===== Dataset content =====

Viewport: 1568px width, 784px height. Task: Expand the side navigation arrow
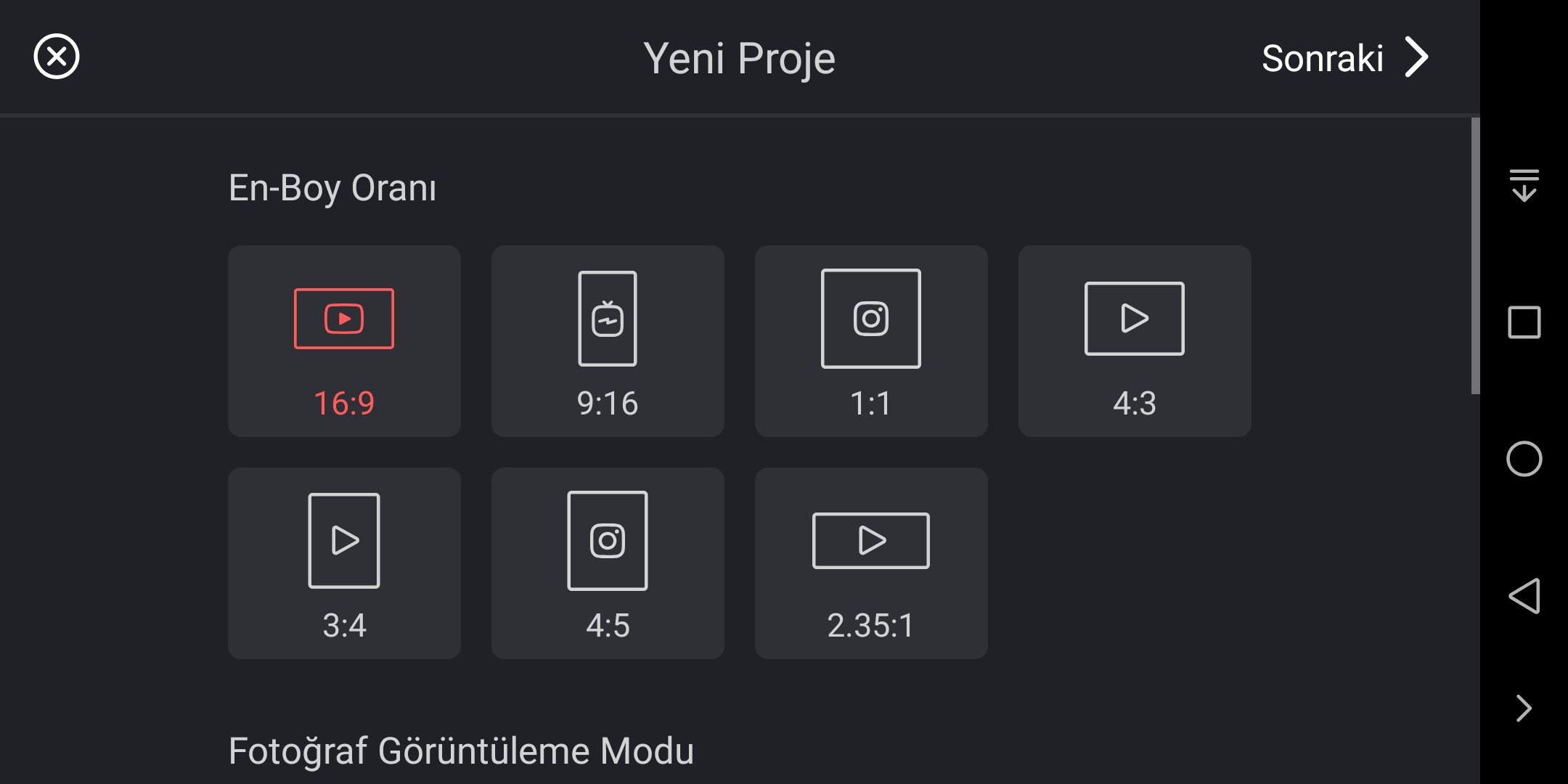pyautogui.click(x=1524, y=709)
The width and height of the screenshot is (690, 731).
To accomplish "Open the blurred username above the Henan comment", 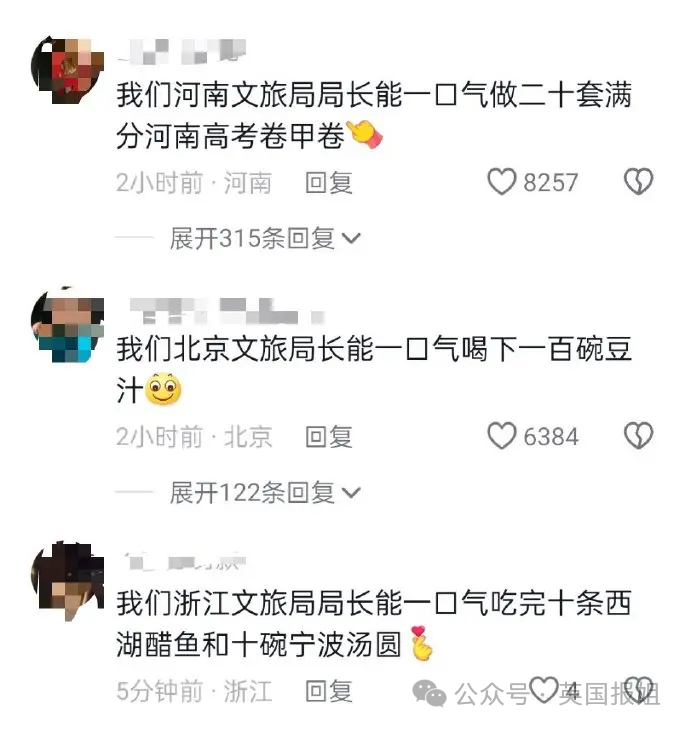I will pos(183,51).
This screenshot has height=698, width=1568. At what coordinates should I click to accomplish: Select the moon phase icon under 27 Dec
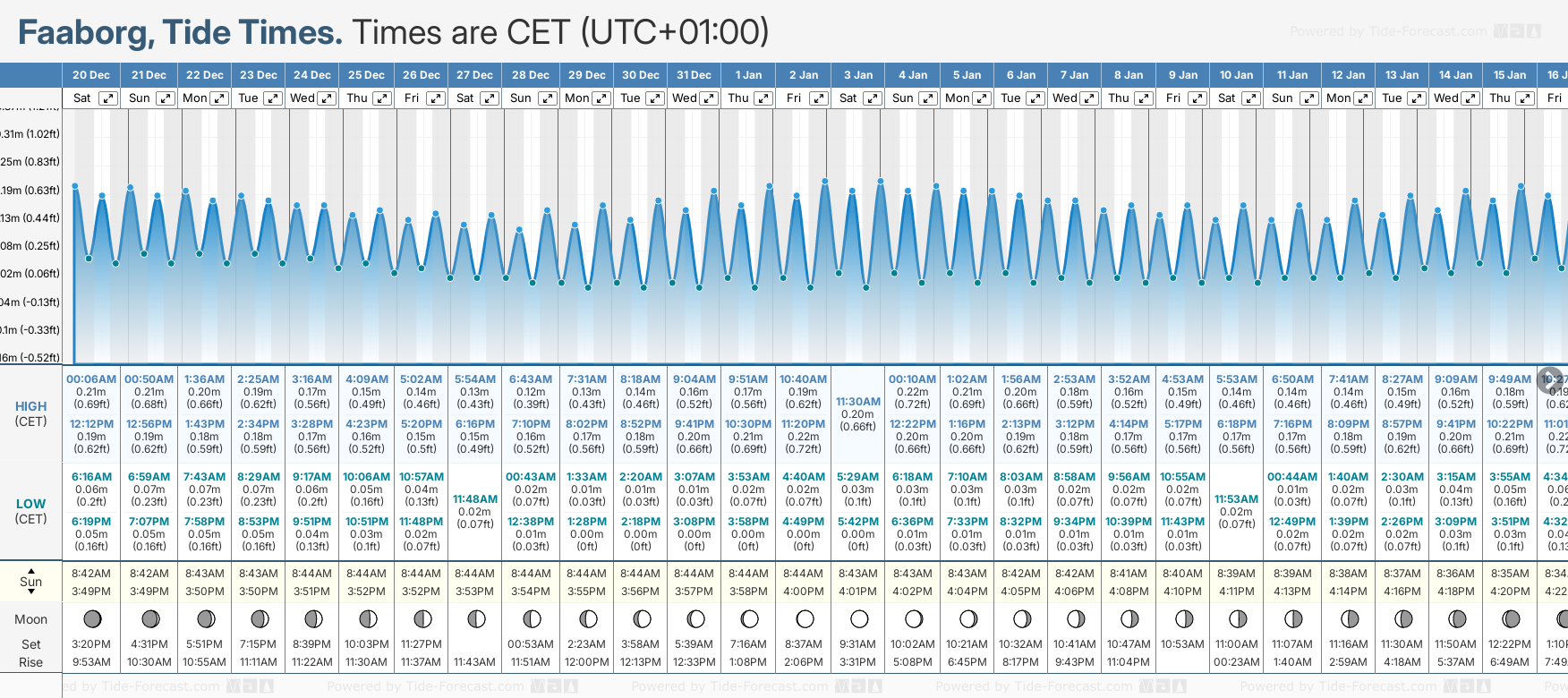(476, 618)
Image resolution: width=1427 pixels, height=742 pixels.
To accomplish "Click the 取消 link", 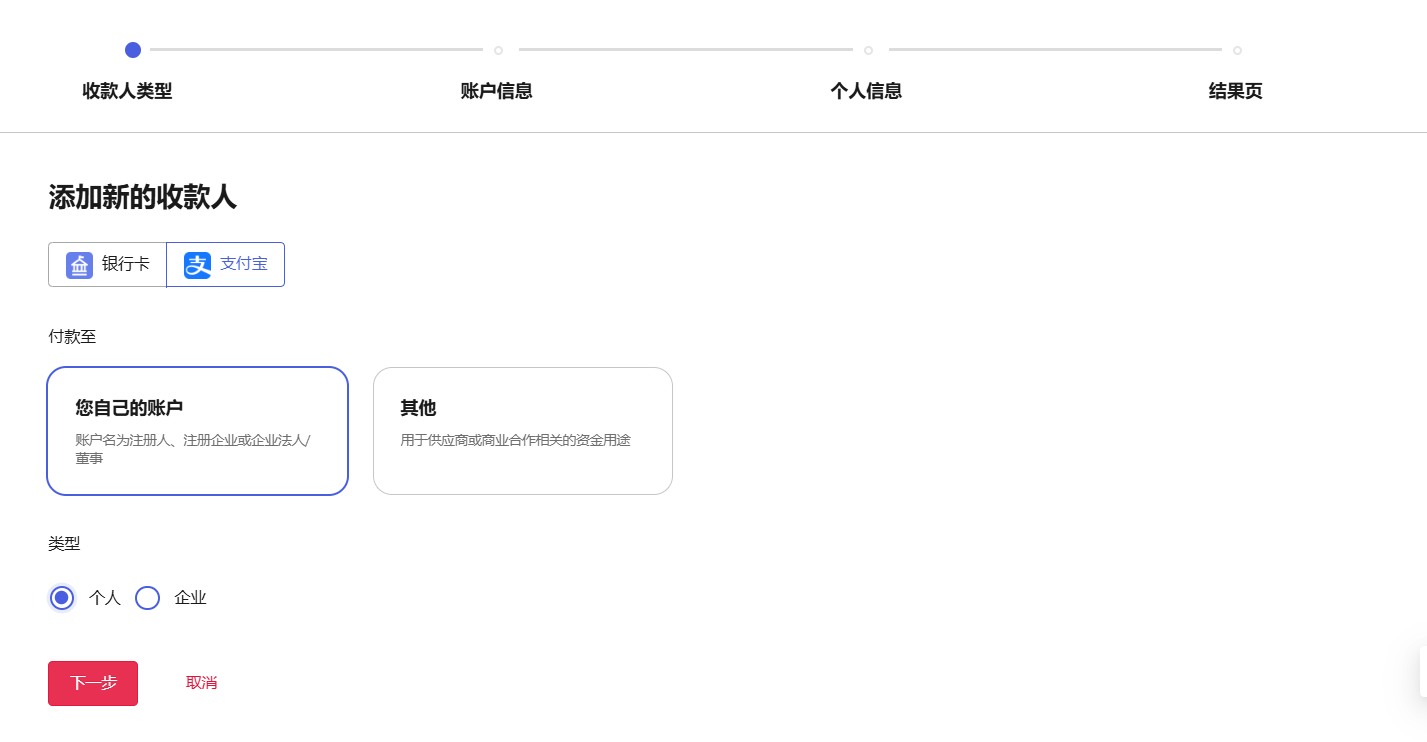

=====

> _Goal of the exercise_:
Copy exactly the lines that run from the one containing "Image resolution: width=1427" to the last line of the records, both included, and leave out every picture.

> _Output_:
Image resolution: width=1427 pixels, height=742 pixels.
To accomplish "Click the 取消 link", 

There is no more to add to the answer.